Hogeboom W R, Hoekstra H J, Mooyaart E L, Sleijfer D T, Schraffordt Koops H
Department of Surgical Oncology, Groningen University Hospital, The Netherlands.
Eur J Surg Oncol. 1993 Oct;19(5):429-37.
The value of Magnetic Resonance Imaging (MRI) in the diagnosis, staging and treatment evaluation of retroperitoneal lymph node metastases of non-seminomatous germ cell tumours of the testis (NSGCT) was prospectively studied in 41 consecutive patients before, during and after cisplatin-based chemotherapy. MRI is a non-invasive method, with results equivalent to laparotomy in determining the anatomical localization and size of retroperitoneal lymph node metastases of non-seminomatous germ cell tumours of the testis and residual mass after chemotherapy.
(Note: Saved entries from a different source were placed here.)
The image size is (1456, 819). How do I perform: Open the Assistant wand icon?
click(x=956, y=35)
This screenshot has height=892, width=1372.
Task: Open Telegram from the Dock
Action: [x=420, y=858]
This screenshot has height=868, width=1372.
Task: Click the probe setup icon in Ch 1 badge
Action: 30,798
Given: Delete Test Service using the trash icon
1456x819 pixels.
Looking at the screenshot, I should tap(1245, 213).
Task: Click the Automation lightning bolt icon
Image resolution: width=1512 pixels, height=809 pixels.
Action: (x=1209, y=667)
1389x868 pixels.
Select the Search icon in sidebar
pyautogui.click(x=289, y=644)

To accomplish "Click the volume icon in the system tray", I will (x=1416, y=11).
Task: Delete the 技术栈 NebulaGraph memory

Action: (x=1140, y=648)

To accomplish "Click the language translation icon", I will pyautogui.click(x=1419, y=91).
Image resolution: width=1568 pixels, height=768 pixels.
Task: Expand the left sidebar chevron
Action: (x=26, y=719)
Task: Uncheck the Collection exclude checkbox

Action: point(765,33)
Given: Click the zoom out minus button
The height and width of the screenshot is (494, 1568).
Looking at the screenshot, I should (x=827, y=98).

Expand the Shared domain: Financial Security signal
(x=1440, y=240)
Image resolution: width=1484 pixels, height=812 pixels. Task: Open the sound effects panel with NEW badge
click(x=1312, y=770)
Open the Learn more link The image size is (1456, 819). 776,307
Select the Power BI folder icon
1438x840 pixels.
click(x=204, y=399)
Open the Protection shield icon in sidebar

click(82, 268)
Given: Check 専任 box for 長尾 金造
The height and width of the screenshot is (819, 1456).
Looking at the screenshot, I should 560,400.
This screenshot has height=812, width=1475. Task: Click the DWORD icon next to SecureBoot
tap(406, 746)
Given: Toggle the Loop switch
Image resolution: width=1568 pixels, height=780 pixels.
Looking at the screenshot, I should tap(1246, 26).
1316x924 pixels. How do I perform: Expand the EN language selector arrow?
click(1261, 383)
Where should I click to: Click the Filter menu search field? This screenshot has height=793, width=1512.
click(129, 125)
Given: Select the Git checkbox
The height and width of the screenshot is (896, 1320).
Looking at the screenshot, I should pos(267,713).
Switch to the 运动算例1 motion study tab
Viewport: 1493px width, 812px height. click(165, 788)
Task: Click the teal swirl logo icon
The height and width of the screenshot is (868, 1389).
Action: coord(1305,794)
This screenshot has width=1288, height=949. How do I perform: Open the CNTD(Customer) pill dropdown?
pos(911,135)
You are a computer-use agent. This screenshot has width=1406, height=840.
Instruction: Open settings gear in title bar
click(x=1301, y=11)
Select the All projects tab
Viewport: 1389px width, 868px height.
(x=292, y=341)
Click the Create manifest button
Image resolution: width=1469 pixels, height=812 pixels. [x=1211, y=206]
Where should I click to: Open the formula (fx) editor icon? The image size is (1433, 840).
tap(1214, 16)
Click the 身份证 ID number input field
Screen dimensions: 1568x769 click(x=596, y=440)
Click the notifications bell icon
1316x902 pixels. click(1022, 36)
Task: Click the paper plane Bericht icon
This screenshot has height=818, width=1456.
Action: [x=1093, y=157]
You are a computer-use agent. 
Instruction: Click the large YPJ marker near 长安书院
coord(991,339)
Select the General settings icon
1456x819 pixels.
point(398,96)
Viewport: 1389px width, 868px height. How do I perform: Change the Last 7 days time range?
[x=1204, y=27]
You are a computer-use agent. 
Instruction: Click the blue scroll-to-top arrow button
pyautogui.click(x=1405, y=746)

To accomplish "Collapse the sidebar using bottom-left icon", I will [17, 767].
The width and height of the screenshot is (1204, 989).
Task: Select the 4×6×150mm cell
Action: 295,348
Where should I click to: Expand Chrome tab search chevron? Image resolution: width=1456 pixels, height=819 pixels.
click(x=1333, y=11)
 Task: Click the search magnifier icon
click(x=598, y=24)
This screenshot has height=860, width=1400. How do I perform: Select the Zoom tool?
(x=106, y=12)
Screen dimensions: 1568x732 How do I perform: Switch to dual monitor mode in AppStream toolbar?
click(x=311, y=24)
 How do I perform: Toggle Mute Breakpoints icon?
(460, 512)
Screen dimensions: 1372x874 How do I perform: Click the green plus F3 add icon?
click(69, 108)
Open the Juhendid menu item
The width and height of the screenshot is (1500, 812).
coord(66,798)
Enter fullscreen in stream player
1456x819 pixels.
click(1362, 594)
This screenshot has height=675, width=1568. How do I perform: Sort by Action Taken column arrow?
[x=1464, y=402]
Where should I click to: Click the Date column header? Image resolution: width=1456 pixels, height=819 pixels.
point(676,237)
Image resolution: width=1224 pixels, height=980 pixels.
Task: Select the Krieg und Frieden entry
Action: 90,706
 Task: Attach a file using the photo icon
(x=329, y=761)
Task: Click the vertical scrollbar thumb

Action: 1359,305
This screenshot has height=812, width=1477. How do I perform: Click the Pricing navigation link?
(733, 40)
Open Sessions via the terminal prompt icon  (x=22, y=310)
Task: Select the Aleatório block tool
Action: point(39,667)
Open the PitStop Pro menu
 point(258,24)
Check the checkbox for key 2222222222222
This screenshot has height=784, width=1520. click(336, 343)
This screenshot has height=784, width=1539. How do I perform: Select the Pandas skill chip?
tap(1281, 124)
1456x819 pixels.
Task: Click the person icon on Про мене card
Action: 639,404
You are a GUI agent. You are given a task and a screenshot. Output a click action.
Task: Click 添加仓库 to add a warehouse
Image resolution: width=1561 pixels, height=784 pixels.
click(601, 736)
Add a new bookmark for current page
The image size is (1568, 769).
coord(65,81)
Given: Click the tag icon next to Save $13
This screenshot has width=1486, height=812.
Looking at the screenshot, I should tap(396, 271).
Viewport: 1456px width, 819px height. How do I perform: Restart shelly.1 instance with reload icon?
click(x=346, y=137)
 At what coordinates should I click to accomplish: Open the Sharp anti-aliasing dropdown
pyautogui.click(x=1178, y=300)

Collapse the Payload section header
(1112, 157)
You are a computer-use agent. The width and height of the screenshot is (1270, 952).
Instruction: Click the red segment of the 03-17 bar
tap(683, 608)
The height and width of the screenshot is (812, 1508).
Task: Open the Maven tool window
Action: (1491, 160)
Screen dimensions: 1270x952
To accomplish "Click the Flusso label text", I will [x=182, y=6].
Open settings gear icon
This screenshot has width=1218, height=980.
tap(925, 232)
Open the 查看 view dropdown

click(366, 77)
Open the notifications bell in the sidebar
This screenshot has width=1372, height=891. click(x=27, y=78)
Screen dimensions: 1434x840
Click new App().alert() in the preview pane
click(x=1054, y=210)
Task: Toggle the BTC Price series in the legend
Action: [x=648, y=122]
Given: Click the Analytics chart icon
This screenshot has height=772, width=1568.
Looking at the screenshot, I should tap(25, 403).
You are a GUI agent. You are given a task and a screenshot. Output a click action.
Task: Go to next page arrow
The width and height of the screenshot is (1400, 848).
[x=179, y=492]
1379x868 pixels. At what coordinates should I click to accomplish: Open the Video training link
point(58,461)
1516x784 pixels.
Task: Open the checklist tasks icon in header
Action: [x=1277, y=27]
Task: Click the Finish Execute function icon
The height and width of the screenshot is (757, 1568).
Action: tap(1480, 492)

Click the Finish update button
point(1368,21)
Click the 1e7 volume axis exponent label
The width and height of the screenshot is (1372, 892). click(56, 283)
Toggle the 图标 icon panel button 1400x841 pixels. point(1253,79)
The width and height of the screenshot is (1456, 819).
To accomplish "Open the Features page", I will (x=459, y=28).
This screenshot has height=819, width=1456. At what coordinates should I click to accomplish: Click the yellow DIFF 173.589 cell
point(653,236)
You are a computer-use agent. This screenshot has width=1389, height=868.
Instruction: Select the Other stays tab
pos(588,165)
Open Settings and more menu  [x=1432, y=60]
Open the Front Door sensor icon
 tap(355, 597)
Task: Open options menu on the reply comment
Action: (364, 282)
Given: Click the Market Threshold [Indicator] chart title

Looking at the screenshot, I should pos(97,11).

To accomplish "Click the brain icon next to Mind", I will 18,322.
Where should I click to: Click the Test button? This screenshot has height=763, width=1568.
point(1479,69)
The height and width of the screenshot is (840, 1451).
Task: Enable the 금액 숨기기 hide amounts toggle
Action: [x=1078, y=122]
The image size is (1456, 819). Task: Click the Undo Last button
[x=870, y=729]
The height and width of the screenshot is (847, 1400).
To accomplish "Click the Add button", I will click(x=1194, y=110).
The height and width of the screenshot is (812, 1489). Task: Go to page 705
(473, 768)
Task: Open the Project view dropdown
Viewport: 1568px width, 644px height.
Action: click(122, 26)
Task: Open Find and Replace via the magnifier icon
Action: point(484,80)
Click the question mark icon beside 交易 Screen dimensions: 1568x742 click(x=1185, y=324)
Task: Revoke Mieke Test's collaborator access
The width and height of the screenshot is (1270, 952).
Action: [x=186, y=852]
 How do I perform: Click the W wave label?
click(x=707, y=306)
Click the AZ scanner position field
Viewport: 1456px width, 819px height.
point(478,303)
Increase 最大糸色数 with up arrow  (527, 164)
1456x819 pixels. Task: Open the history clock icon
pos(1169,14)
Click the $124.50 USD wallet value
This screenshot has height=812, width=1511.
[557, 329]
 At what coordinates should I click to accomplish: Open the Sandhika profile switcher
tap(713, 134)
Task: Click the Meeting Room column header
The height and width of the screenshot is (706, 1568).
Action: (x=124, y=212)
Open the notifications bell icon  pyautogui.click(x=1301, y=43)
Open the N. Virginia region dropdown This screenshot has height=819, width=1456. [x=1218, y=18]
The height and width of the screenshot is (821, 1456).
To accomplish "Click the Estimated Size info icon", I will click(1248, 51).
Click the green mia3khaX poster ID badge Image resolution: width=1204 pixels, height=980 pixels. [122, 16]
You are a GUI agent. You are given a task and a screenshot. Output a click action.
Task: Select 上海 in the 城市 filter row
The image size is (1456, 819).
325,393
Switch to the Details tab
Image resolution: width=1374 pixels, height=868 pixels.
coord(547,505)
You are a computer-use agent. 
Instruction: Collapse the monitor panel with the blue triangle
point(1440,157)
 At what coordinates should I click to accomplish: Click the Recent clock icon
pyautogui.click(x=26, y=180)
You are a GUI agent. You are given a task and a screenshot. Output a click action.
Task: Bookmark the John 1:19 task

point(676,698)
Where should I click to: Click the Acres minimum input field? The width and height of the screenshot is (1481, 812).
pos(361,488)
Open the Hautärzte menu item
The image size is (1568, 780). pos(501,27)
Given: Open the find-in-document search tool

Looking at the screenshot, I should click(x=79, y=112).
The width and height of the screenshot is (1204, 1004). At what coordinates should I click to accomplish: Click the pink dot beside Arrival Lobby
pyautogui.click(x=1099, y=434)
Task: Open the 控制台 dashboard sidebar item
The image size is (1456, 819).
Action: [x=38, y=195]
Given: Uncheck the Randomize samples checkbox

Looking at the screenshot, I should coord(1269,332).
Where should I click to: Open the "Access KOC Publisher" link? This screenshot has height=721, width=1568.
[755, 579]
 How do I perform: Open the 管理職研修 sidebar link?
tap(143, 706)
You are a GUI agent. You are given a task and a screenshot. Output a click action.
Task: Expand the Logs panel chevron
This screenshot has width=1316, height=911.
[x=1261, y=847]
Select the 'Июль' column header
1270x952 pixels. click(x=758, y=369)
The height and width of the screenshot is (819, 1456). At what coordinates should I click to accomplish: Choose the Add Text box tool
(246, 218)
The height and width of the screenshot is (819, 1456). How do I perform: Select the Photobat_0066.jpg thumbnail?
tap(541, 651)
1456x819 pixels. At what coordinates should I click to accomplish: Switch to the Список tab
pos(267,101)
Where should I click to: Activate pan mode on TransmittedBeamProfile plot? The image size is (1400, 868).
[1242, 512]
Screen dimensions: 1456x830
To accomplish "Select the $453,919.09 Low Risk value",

Components responding differently can be observed with MRI within the retroperitoneal lymph node metastases on the basis of the tumour signal intensity or homogeneity in the T1- and T2-weighted images; MRI cannot warrant any conclusion about viability of the residual mass or other effects of chemotherapy.
在41例连续性患者中,前瞻性研究了磁共振成像(MRI)在睾丸非精原细胞瘤性生殖细胞肿瘤(NSGCT)腹膜后淋巴结转移的诊断、分期及治疗评估中的价值,研究在基于顺铂的化疗前、化疗期间及化疗后进行。MRI是一种非侵入性方法,在确定睾丸非精原细胞瘤性生殖细胞肿瘤腹膜后淋巴结转移及化疗后残留肿块的解剖定位和大小时,其结果与剖腹术相当。基于肿瘤在T1加权和T2加权图像中的信号强度或均匀性,MRI可观察到腹膜后淋巴结转移内反应不同的成分;但MRI无法对残留肿块的活性或化疗的其他效果得出任何结论。